Euprymna morsei, the Mimika bobtail squid, is a species of Indo-Pacific bobtail squid from the family Sepiolidae.

==Description==
Euprymna morsei has a plump, dome-shaped mantle in which the dorsal mantle is fused to head. It has wide but short semicircular fins which are shorter than the mantle length either anteriorly or posteriorly. At their posterior ends the fins are widely separated while their anterior origin is behind the margin of the mantle. The suckers on the non-hectocotylised arms are arranged similarly in both sexes in four series. In the males there are around 10 enlarged suckers in the ventral rows of arms II to IV which run towards the tip from the third or fourth suckers counting from the head. The males have a hectocotylus in which the upper half of left dorsal arm is modified with enlarged pedicels to the suckers which are densely packed to form 2 double rows of columnar structures and the suckers are reduced, having very small, fleshy, narrow openings. The inner end of this arm has a single papilla which resembles a nipple. The marginal suckers on arm I are slightly larger than the medial suckers. The tentacular club suckers are cup-shaped or spherical. There is no internal gladius. There are a pair of saddle-shaped bioluminescent organs present in the inside of the mantle cavity on the ink sac. The colour varies from an iridescent gold through to purple, with large black chromatophores. They grow up to 40mm in mantle length. This species is sympatric with and very similar to Euprymna berryi and the females of E. morsei and E. berryi are indistinguishable from one another.

==Distribution==
Euprymna morsei is found from southern Japan south along the coasts of Korea and China to Malaysia and as far south as Java, a distribution encompassing East and South China Seas, the Yellow Sea, Gulf of Thailand and the Philippines. There have been possible records from the Bay of Bengal and the Maldive Islands, but the Bay of Bengal records, at least, were based on females and are, therefore, uncertain.

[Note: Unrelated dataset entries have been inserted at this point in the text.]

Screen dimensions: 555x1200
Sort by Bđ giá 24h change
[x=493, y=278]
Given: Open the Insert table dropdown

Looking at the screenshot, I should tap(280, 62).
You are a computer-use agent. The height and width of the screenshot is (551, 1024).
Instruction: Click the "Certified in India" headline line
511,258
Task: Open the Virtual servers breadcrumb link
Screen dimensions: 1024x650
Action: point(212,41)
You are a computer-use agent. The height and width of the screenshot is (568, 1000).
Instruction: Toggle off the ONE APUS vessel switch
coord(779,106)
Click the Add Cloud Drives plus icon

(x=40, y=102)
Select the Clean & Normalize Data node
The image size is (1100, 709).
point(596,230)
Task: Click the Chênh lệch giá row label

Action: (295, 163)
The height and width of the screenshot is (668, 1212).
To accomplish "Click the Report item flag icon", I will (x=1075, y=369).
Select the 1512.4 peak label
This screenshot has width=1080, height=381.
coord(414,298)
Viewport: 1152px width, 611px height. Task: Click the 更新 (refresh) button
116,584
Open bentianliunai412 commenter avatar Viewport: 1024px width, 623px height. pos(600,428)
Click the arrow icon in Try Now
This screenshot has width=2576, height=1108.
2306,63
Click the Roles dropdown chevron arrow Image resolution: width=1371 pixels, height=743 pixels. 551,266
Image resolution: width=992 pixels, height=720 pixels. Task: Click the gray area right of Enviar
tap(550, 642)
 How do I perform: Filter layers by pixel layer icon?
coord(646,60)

However, there is taxonomic uncertainty about the definition of E. morsei and other authorities have stated that this is a temperate species which is only found in the colder seas around Japan. The taxonomy of the genus Euprymna remains to be resolved to define its species limits.

==Biology==
Euprymna morsei is a shallow water species which spends the day buried in soft substrates and emerge at night to feed, using its bioluminescent organs to emit just enough light to disguise its silhouette from predators such as lancet fish (Alepisaurus ferox).

==Fisheries==
Euprymna morsei is fished for food on a very small, local scale and sometimes taken as bycatch by fisheries.